Part of this is my knee-jerk feminist distrust of people seeking self-actualization through body modification. We should be able to be happy with the breasts and genitals we have. And as many people have said, not all trans* people actually seek out body modification. And obviously it could be argued that this is my problem, not theirs.
82
Split because it was too damn long.
Another issue. The studies I've seen pointed out come in to the following categories: post-mortem analysis of brains from people who have taken hormones for years; pre-hormone MRIs comparing with people of the same biological sex who are traditionally gendered; psychological wellness of people who were told from a young age that they did not have to follow through on their biological sex. Obviously the first case is compromised by the taking of hormones. The second I'd be more interested in comparing (for example) MtF transexuals with effeminate men who are fine with their physiology. The third is compromised by upbringing. Is anyone aware of any studies done with kids who assert opposite gender identification, comparing those whose parents agree with them with parents who hold the line on sex but let the kid run their own gender (you are a boy, so you can't wear dresses, but you can wear all the pink and barrets you want and can take dance)? That would be a more interesting comparison to me.
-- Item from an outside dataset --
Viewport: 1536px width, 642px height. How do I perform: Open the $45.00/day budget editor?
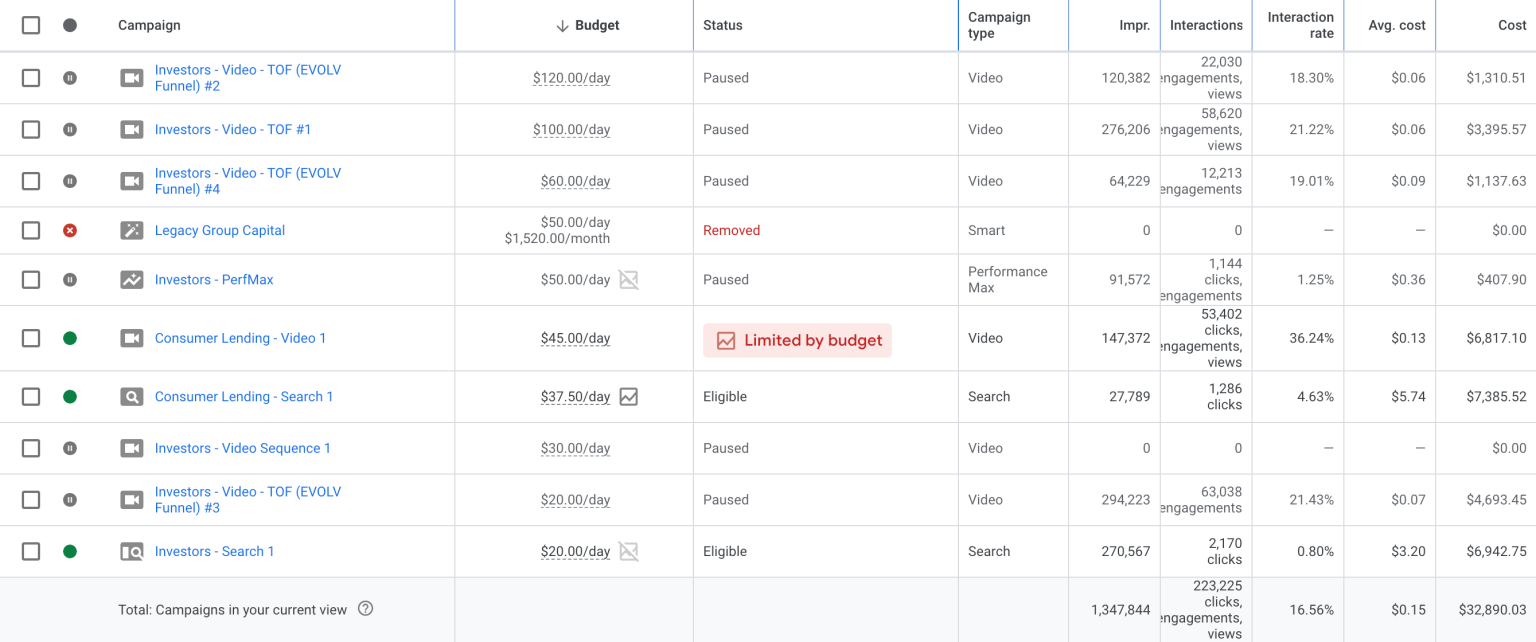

Keep the support the same, but change the message about whether to fight ones biology. All of the case histories I've read it sounded to me like the parents saying "ok then" to a kid who was just asserting a "I don't feel like a regular [boy/girl]." What would have happened if they'd said "Of course you don't, Buddy. You're not a regular boy, you're a FAIRY boy, and it's completely totally proper for fairy boys to like dance and pink. You want to meet some grown up fairy boys, so you can see how regular it is?" Would that "transsexual" kid have ended up growing up to be a perfectly happy flamer with a secure male identity if they had been loved but not told that they were girls? Would those two men I knew felt obligated to transition to being women if their cultures (urban black and Filipino) had been better places to be effeminate men? I don't know.